### [DATASET RECORDS]
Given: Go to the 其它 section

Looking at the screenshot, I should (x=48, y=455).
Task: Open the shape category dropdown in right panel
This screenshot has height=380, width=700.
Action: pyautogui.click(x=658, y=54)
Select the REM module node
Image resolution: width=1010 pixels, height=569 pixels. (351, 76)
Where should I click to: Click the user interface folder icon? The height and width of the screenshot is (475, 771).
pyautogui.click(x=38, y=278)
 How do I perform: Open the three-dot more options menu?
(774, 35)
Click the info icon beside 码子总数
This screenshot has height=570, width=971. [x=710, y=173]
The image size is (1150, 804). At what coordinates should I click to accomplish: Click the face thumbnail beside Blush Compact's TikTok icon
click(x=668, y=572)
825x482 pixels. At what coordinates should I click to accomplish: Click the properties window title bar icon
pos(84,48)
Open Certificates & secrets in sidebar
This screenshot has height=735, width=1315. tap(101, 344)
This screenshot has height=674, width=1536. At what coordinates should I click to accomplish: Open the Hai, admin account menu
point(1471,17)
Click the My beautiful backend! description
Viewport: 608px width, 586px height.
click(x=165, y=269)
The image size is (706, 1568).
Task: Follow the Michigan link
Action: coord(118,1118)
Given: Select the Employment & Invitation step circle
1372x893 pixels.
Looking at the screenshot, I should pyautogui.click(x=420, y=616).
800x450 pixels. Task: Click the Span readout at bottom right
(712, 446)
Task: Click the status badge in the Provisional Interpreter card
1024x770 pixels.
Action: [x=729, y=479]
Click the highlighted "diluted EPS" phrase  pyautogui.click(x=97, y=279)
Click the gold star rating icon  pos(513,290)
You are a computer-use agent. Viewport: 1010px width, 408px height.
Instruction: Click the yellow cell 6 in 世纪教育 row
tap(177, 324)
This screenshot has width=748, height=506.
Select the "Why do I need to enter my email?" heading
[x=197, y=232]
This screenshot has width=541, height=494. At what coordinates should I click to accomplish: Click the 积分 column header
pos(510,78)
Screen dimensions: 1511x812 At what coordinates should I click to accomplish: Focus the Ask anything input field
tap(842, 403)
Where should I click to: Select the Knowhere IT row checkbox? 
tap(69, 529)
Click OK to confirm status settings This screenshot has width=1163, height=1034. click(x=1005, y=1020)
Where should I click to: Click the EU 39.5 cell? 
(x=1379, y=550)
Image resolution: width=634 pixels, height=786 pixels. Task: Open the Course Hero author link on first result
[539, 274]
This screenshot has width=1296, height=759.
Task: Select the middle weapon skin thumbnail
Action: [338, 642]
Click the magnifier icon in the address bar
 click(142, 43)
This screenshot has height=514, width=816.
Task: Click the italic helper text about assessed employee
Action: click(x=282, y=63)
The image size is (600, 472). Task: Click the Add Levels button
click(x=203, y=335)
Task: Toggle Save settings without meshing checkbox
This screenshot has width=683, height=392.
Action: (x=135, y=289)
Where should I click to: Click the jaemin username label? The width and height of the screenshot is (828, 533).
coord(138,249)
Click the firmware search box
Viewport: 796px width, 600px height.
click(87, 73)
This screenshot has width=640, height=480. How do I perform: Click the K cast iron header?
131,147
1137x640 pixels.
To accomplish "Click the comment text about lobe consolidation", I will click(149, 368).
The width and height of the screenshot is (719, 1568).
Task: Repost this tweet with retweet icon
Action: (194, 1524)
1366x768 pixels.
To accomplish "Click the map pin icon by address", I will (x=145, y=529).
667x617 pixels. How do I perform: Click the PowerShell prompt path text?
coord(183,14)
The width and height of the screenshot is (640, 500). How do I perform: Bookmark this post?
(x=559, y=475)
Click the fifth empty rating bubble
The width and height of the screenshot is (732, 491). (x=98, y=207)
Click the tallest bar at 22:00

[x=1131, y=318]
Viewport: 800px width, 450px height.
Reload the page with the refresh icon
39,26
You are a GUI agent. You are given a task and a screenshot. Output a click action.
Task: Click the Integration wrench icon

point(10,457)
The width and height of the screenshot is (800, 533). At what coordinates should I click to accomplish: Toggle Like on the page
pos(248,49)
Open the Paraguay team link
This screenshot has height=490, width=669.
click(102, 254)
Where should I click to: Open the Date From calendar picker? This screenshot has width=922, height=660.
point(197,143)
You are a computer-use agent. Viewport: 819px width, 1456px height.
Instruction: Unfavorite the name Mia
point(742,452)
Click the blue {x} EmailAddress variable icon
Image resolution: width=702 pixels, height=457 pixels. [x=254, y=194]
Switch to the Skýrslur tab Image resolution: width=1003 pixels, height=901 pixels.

### [WHAT YOU WILL DO]
Retype exactly the lines above, from the one with "This screenshot has width=541, height=494." through the one with "Click the firmware search box", inclusive.

### [PROBLEM SOLUTION]
This screenshot has width=541, height=494. At what coordinates should I click to accomplish: Click the 积分 column header
pos(510,78)
Screen dimensions: 1511x812 At what coordinates should I click to accomplish: Focus the Ask anything input field
tap(842, 403)
Where should I click to: Select the Knowhere IT row checkbox? 
tap(69, 529)
Click OK to confirm status settings This screenshot has width=1163, height=1034. click(x=1005, y=1020)
Where should I click to: Click the EU 39.5 cell? 
(x=1379, y=550)
Image resolution: width=634 pixels, height=786 pixels. Task: Open the Course Hero author link on first result
[539, 274]
This screenshot has width=1296, height=759.
Task: Select the middle weapon skin thumbnail
Action: [338, 642]
Click the magnifier icon in the address bar
 click(142, 43)
This screenshot has height=514, width=816.
Task: Click the italic helper text about assessed employee
Action: click(x=282, y=63)
The image size is (600, 472). Task: Click the Add Levels button
click(x=203, y=335)
Task: Toggle Save settings without meshing checkbox
This screenshot has width=683, height=392.
Action: (x=135, y=289)
Where should I click to: Click the jaemin username label? The width and height of the screenshot is (828, 533).
coord(138,249)
Click the firmware search box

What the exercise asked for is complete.